物理的な事象をデジタル空間に再現するデジタルツイン

 デジタルツインは、CPSの根幹をなす考え方である。物理的な事象やモノの“ツイン(双子)”をデジタル空間上に、ソフトウェアやCAD(Computer Aided Design:コンピューターによる設計)によってモデルとして実現する。センサーとIoTによって機器や関連状況をデータとして収集することによって、物理的な事象やモノと同期を取る(図2)。

図2:デジタルツインが実世界とサイバー世界とを同期させる

 GEは、このデジタルツインを使って開発と運用の変革を図っている。ガスタービン開発の例では、開発中のガスタービンとテスト機器に対し、それぞれ約5000個と2000個のセンサーを設置し、そこから収集されるデータを基に精度の高いデジタルツインを構築する。そのデジタルツインに対し、実際のテストやプロトタイピング、シミュレーションを効果的に使うことで、耐熱技術や冷却技術などが寄与する性能の効果的な改善と、開発期間の大幅な短縮を実現。ゴールである燃料の削減につなげている。

* **提供データ**:
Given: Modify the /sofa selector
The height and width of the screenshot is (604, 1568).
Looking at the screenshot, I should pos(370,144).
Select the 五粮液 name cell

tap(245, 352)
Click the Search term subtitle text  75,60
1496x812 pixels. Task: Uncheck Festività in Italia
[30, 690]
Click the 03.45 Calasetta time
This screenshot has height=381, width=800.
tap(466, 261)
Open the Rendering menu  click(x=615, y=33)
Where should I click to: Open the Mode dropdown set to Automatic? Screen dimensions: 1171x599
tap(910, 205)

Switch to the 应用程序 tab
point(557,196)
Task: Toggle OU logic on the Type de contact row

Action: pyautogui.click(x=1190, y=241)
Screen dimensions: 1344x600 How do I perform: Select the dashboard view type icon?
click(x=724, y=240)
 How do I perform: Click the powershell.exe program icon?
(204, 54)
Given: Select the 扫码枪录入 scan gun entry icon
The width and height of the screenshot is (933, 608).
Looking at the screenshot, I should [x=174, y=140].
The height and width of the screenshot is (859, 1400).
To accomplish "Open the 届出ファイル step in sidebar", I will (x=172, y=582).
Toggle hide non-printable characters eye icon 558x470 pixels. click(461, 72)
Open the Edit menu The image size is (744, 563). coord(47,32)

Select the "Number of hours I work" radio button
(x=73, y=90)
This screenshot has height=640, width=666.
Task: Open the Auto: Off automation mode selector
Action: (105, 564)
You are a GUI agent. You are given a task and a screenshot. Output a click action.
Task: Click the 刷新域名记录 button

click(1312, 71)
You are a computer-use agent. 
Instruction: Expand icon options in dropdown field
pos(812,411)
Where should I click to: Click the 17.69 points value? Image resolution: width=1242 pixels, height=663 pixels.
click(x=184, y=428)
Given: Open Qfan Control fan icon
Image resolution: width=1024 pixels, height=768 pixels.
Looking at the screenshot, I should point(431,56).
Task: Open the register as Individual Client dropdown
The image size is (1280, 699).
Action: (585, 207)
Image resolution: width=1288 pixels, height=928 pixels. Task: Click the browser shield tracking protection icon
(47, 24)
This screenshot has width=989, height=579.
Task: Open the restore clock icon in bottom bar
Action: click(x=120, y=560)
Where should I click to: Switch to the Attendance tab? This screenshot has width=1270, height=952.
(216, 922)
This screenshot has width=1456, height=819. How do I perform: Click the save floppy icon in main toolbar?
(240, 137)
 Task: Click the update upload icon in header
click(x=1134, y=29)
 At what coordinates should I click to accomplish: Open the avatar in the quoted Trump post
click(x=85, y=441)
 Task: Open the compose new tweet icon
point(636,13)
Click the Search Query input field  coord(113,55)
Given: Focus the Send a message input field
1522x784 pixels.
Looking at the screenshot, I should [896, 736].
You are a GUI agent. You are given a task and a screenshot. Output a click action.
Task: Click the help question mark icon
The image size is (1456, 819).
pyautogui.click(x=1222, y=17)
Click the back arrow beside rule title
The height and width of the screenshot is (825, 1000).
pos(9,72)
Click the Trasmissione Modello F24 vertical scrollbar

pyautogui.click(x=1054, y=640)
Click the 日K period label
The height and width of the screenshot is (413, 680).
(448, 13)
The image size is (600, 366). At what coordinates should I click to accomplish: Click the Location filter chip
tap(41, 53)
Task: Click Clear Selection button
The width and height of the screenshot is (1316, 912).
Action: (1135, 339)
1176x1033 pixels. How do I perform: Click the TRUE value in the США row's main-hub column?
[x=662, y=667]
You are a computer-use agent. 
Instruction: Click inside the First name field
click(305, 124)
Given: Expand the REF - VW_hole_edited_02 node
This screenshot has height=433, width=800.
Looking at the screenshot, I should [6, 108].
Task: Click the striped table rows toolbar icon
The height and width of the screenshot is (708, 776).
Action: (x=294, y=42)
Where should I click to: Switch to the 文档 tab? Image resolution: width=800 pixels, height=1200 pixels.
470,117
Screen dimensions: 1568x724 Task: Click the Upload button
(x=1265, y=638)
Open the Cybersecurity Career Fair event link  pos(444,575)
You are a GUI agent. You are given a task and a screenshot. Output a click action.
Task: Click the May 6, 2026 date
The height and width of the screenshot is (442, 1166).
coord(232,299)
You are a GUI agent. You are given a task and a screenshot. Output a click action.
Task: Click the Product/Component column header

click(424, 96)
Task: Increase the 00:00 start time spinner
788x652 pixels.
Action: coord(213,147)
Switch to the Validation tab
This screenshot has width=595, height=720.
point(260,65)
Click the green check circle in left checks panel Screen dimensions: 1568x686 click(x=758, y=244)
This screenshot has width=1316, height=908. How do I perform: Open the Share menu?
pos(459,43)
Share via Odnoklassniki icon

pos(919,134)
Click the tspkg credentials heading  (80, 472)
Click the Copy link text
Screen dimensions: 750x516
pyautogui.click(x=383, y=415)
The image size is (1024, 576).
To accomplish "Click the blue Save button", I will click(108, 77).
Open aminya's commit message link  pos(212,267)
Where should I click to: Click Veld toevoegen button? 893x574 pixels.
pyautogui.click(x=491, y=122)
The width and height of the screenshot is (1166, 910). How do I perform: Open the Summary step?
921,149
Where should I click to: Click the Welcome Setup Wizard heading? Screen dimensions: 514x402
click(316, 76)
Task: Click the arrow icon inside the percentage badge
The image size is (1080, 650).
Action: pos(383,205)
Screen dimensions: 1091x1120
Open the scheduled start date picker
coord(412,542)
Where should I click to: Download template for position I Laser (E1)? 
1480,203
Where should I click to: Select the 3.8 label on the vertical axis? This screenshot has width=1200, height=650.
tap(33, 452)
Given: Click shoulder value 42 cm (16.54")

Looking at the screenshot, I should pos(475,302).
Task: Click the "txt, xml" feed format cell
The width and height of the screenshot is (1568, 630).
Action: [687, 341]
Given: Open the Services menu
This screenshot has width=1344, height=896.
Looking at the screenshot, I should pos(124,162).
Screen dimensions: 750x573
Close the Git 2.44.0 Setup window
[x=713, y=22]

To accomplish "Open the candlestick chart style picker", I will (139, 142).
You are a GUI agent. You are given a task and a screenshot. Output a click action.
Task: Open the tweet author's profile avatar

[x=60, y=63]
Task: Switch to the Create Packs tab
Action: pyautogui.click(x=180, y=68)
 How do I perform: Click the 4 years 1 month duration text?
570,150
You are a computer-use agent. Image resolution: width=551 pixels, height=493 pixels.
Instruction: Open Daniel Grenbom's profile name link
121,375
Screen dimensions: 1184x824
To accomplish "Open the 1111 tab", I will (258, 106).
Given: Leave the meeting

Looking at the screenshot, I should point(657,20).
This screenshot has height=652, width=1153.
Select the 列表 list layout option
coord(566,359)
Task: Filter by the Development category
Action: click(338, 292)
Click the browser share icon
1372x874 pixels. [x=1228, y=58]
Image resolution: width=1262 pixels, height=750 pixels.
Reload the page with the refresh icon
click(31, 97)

* **演習課題 1**: 提示文の「図2:デジタルツインが実世界とサイバー世界とを同期させる」から「る燃料の削減につなげている。」までを、両端も含めてそのまま書き写してください。
* **演習課題 2**:
提示文について、次の問いに答えてください。
(a) デジタルツインは何の根幹をなす考え方とされていますか？
(b) GEのガスタービン開発の例で、テスト機器に設置されたセンサーは約何個ですか？
(c) その開発でゴールとされているのは何ですか？

* **完全な解答 1**:
図2:デジタルツインが実世界とサイバー世界とを同期させる

 GEは、このデジタルツインを使って開発と運用の変革を図っている。ガスタービン開発の例では、開発中のガスタービンとテスト機器に対し、それぞれ約5000個と2000個のセンサーを設置し、そこから収集されるデータを基に精度の高いデジタルツインを構築する。そのデジタルツインに対し、実際のテストやプロトタイピング、シミュレーションを効果的に使うことで、耐熱技術や冷却技術などが寄与する性能の効果的な改善と、開発期間の大幅な短縮を実現。ゴールである燃料の削減につなげている。

* **完全な解答 2**:
(a) CPS
(b) 約2000個
(c) 燃料の削減